S. Peterson also asserts that a departure is warranted because he "did not have control over the amount of marijuana he was to assist Nolf in transporting," which S. Peterson argues shows his minor role in the offense. Objections to PSR at 17. S. Peterson additionally contends that "Nolf was more culpable, [but] it appears likely that, based upon a motion from the Government relating to cooperation, Nolf may receive a substantially lower sentence than is recommended . . . for Peterson." Objections to PSR at 17. S. Peterson contends that, if Nolf is receiving a lower sentence for his cooperation, "such a position inaccurately portrays the circumstances of this matter." Objections to PSR at 18. S. Peterson points out that he did not flee from law enforcement or hide from authorities, as he asserts that Nolf did. S. Peterson asserts that, if Nolf is receiving a lesser sentence for having provided information to the United States regarding "higher-level traffickers," Nolf only had that information because he "was the individual in contact with those other traffickers while Peterson was only in contact with Nolf." Objections to PSR at 18. S. Peterson contends that the United States was willing to "sit down" with S. Peterson only if he provided similar information, which S. Peterson asserts that he "did not have due to the limited nature of his involvement in this enterprise." Objections to PSR at 18. S. Peterson argues that he was willing to give what limited information he had to the United States, and that he "should not be punished for the tactical decisions of the Government based on other cases which are unrelated to Peterson." Objections to PSR at 18 (internal emphasis omitted).

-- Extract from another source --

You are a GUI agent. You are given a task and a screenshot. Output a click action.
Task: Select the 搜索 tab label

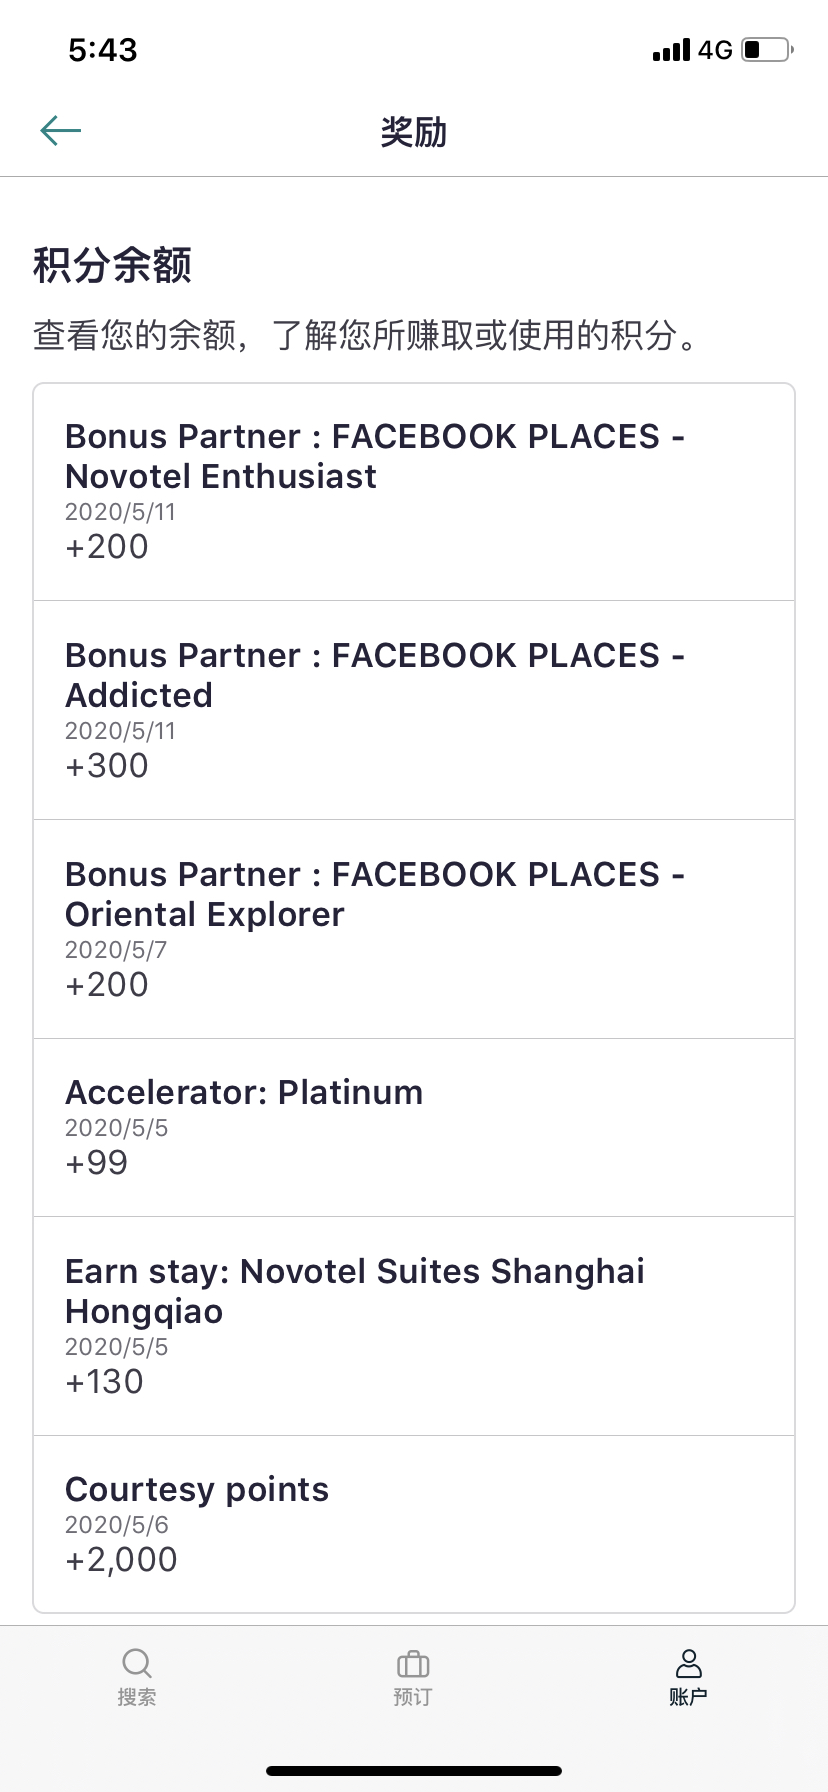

Lastly, S. Peterson contends that his post-offense rehabilitation warrants a departure. S. Peterson points out that he began to conquer his drug addiction on his own. S. Peterson asserts that he has begun a new life of sobriety "without access to professional rehabilitation centers or programs such as those which he will seek to avail himself within the Bureau of Prisons." Objections to PSR at 18. S. Peterson asserts that "in cases such as this . . . departures perform an integral function in sentencing by allowing the court to impose an appropriate sentence because a mechanical application of the Guidelines fails to achieve the statutory purposes and goals of sentencing." Objections to PSR at 19. S. Peterson contends that the factors of which he has apprised the Court "weigh in favor of a significant downward departure." Objections to PSR at 19.

S. Peterson also requests a "significant variance from the appropriate advisory Guideline sentencing range." Sentencing Memo. at 3. S. Peterson asserts that a "highly mitigated sentence is not only warranted, but also mandated by the legislative commands of 18 U.S.C. § 3553(a)." Sentencing Memo. at 2. First, S. Peterson asserts that his history and characteristics support a reduced sentence. S. Peterson points to his military history, and argues that, "albeit cut unfortunately short by circumstances beyond his control," his military history demonstrates his courage and loyalty, and that he has made a person sacrifice for society. Sentencing Memo. at 4 (citing U.S.S.G. § 5H1.11; United States v. Pipich, 688 F. Supp. 191, 193 (D.Md. 1988)). S. Peterson points to the Statements of Character Concerning Peterson, filed Mar. 30, 2012 (Doc. 138-2)("Statements of Character"), which were completed by individuals who worked with S. Peterson in the Marine Corps, and notes that although he was required to be discharged, that several individuals stated they would continue to serve with him with enthusiasm. See Sentencing Memo. at 4. S. Peterson also points out that he "earned extraordinarily high marks in the areas of honesty, trustworthiness, motivation, work performance, leadership, courage, loyalty, respect, positive attitude, and potential for future honorable service" in the Statements of Character. Sentencing Memo. at 5. S. Peterson asserts that his military history, and his positive character, as referenced in the Statements of Character, "indicate that [he] is willing, and indeed fully capable, of returning as a positive influence on society." Sentencing Memo. at 6. S. Peterson asserts that his character helped him to combat his addiction, and shows that he will succeed in the future. See Sentencing Memo. at 6.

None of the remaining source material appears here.